Dem menschlichen Immunsystem stehen für die Einleitung einer antigenspezifischen Auseinandersetzung mit Antigenen und Krankheitserregern zwei wesentliche Erkennungsmechanismen als Teil der erworbenen Immunität zur Verfügung: die von B-Zellen gebildeten Antikörper (Immunglobuline) und T-Lymphozyten (T-Zellen).
Serologische Methoden zum Nachweis antigenspezifischer Immunglobuline sind in vielen Laboren fest etabliert. Sie geben Aufschluss darüber, ob eine Person zuvor mit einem bestimmten Erreger infiziert wurde und eine Immunantwort aufgebaut hat. Bei vielen Infektionen ist es damit möglich, eine akute, chronische oder überstandene Infektion nachzuweisen und Aussagen über eine vorliegende schützende Immunität zu treffen oder einen Impferfolg zu kontrollieren. Es gibt aber diagnostische Fragestellungen, für die die Serologie nicht ausreicht.
Bei der Immunantwort kommt es vor der Bildung von Immunglobulinen auch zur Aktivierung und Proliferation antigenspezifischer T-Zellen. In Abhängigkeit vom Antigen kann dies sogar der relevantere Teil der Immunantwort sein, oder die beiden Antworten ergänzen sich. Ein Nachweis antigenspezifischer T-Zellen kann wichtige Informationen darüber liefern, ob eine Person aktuell oder in der Vergangenheit mit einem Erreger in Kontakt gekommen ist und ob ihr Immunsystem eine Reaktion aufgebaut hat.

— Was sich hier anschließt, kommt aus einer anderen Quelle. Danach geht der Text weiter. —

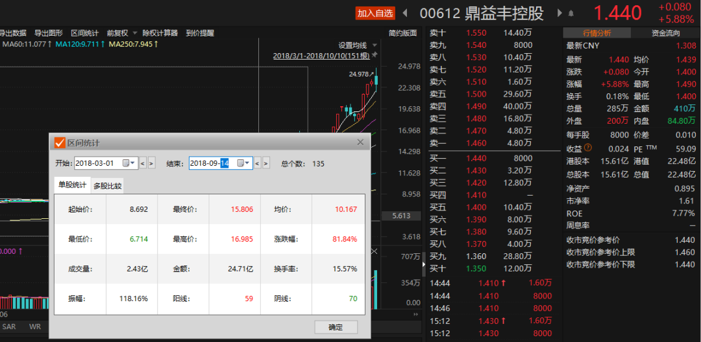701x342 pixels.
Task: Open the start date calendar picker
Action: coord(129,163)
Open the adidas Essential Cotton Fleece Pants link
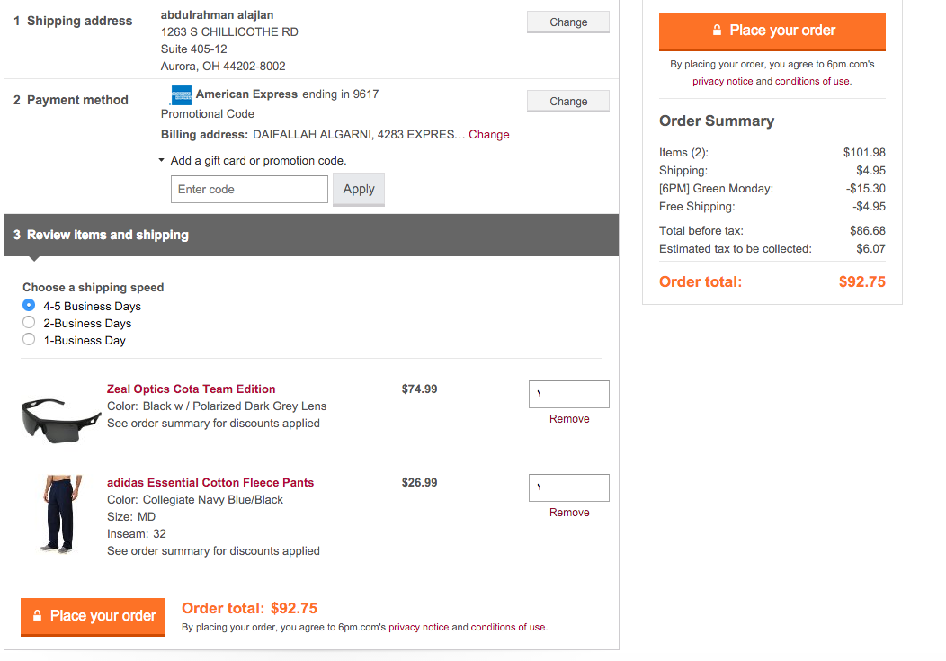The height and width of the screenshot is (661, 946). [210, 483]
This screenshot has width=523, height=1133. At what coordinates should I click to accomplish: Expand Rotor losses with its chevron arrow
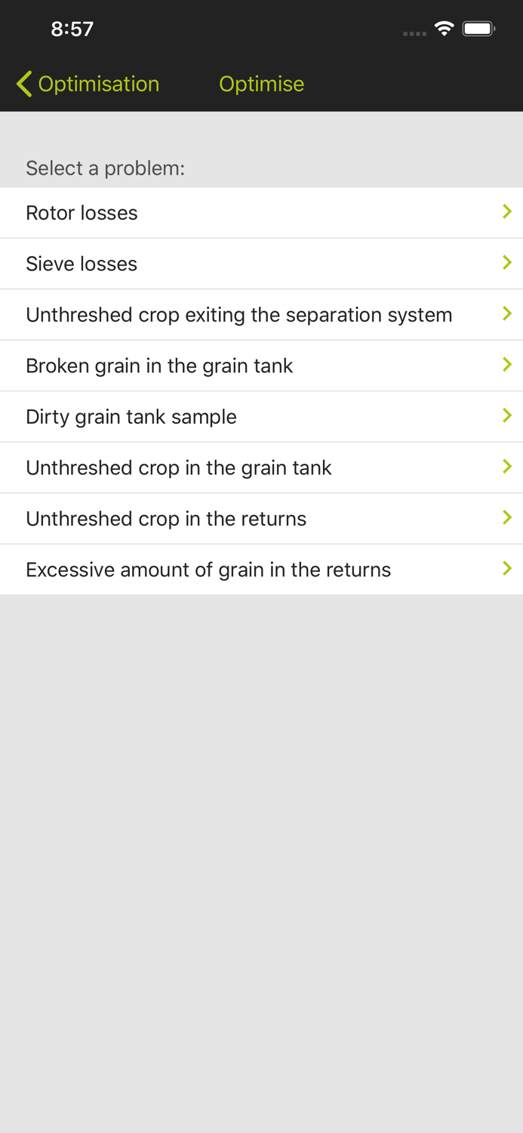pos(507,212)
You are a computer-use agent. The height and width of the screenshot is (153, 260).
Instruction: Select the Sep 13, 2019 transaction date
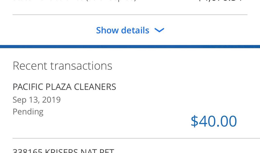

Durchflusszytometrische Analyse
Je nach Erreger und Antigen kann die T-Zell-Antwort von CD4+- oder CD8+-Zellen dominiert werden. Nicht alle Testsysteme sind in der Lage, zwischen beiden zu differenzieren. Der Nachweis von T-Lymphozyten ist technisch anspruchsvoller als die Serologie und hat lange Zeit keinen Eingang in die Routinediagnostik gefunden. Eine einfache Detektion antigenspezifischer T-Zellen analog dem Nachweis von Immunglobulinen ist aufgrund der Besonderheiten der immunologischen Synapse von T-Zellen mit antigenpräsentierenden Zellen nicht möglich. Dafür sind wesentlich aufwendigere Assays notwendig. Wichtigste Voraussetzung dafür sind lebende, frische Zellen. Es können entweder die zellulären Interaktionen in einer Zellkultur gemessen werden oder die Antigenpräsentation über den Haupthistokompatibilitätskomplex (MHC) muss mittels eines MHC-Multimers nachgestellt werden. Der Nachweis antigenspezifischer T-Zellen durch direkten Nachweis der Bindung von MHC-gekoppelten Antigenpeptiden kann aufgrund der MHC-Restriktion der zellulären Immunantwort nur nach einer HLA-Typisierung (HLA = Humanes Leukozytenantigen) stattfinden. Ein solcher Assay erfordert neben spezifischen Stimulantien eine durchflusszytometrische Analyse der Zellen und wird derzeit nicht als In-vitro-Diagnostik(IVD)-Testkit angeboten, ist also meist auf Forschungslabore beschränkt. Eine Analyse antigenspezifischer T-Zellen ist vor allem beim Nachweis Cytomegalievirus(CMV)-spezifischer T-Zellen nach Nierentransplantation wichtig.
Stimulationsassays
Einfacher als der direkte Nachweis im Durchflusszytometer ist die Detektion der antigenspezifischen T-Zellen nach einer Kultur mit dem Antigen bzw. Antigenpeptiden oder die Messung der Interferon(IFN)-γ-Ausschüttung [1–3]. Die Stimulation mit Antigen oder Antigenpeptiden induziert eine Aktivierung der spezifischen T-Zellen. Mit dieser sind intrazelluläre Signaltransduktionskaskaden, metabolische Prozesse in der Zelle, die Induktion der Expression von Oberflächenmolekülen auf der Zelle, die Freisetzung von Zytokinen und schließlich eine Proliferation der Zellen verbunden. Diese Reaktionen können genutzt werden, um antigenspezifische T-Zellen nachzuweisen. Der Nachweis der Proliferation mittels radioaktiv- oder fluoreszenzmarkierter Nukleotide spielt in der Diagnostik heutzutage nur noch eine untergeordnete Rolle, ist aber in der Forschung und für die Etablierung neuer Verfahren sehr wichtig. Auch metabolische Verfahren wie der MTT-Test (MTT = 3-(4,5-Dimethylthiazol-2-yl)-2,5-diphenyltetrazoliumbromid-Reduktion) werden im diagnostischen Labor kaum noch eingesetzt. Eine Übersicht der wichtigsten Variablen für den Nachweis antigenspezifischer T-Zellen findet sich in Abb. 1.